The impact suspended sediment can have on fish reproduction is far reaching because of the influence on breeding habits. This happens because nearly all species of fish have fairly well defined breeding habits and requirements. These are usually more restrictive than those needed for ordinary life. Hence, they determine to a large extent the reproductive suitability of particular lakes, rivers and streams.
The great majority of freshwater fish spawn on a solid surface that they select fairly carefully. In still waters, rooted vegetation is the site favored by most species, but this is of much less importance than the bare substratum requirements among running water species. Many species select or prepare definite nest sites on or in stones, gravely substrates.
A common nest site among stream fish is a flat area under a large stone, to which the eggs are stuck in a cluster. This habitat is common to the sculpins, spotted and fantail darters, and several other small fish. These fish require the presence of suitably elevated stones. This restricts these fish to habitats where such conditions are available. Any change in sediment deposition can reduce the number of suitable spawning sites.
Other species of fish ‘Fan’ their tails to dig pits in stream gravel in which eggs are laid. For these fish to move the gravel, it must be of suitable size and reasonably free from sand and silt.
Similar to ‘Fanning’ is the vigorous cutting of pits called ‘Redds’ performed by salmonids. In this case, the female turns on her side and by vigorous flapping of the tail she lifts stones by negative pressure, and they are then carried doowstream by the currents. After the spawning act the female moves forward and digs again, thus burying the newly laid eggs. The quantities of gravel disturbed by these fish are large enough that the spawning site is clearly marked. An important point about these spawning constructions is that loose gravel allows the oxygenated water to pass through and hence to bring oxygen to the buried eggs.
The oxygen content of the interstitial water flowing through the gravel has been shown to relate to the percentage of successful hatch of pink and chum salmon eggs. In years with low stream discharge, the egg survival may be quite low because of death caused by oxygen shortage. These fish must find places in the gravel where movement of water through the gravel occurs before they begin to dig.

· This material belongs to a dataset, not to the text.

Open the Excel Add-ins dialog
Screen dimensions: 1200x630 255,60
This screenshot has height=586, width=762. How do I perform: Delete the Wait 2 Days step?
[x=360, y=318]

Brown trout, steelhead trout and Atlantic Salmon select places for spawning where there is a down-flow of water into the gravel. These places occur at the downstream ends of pools where the water flows into riffles. The brook trout selects places where there is an upward flow out of the gravel such as at the tail end of riffles. In either case, the buried eggs are constantly bathed in new water and oxygen. Any considerable introduction of silt that fills the intergravel spaces will block the passage of water and oxygen usually will prove fatal to the incubating eggs.
Mud and silts appear to be unpopular spawning sites used only by a few species that make shallow nests on muddy banks. Most fish which live in muddy reaches either move upstream to gravel, or like still water species, spawn on plants which are either aquatic or flood covered terrestrial plants.
In summary, species that construct nests or Redds are restricted not only in respect to size of material of the stream bottom (which they must be able to move), but by the need for the spawning site to be free of silt. Salmonids, and probably some other fish, are also restricted to places where there is an intergravel flow of water.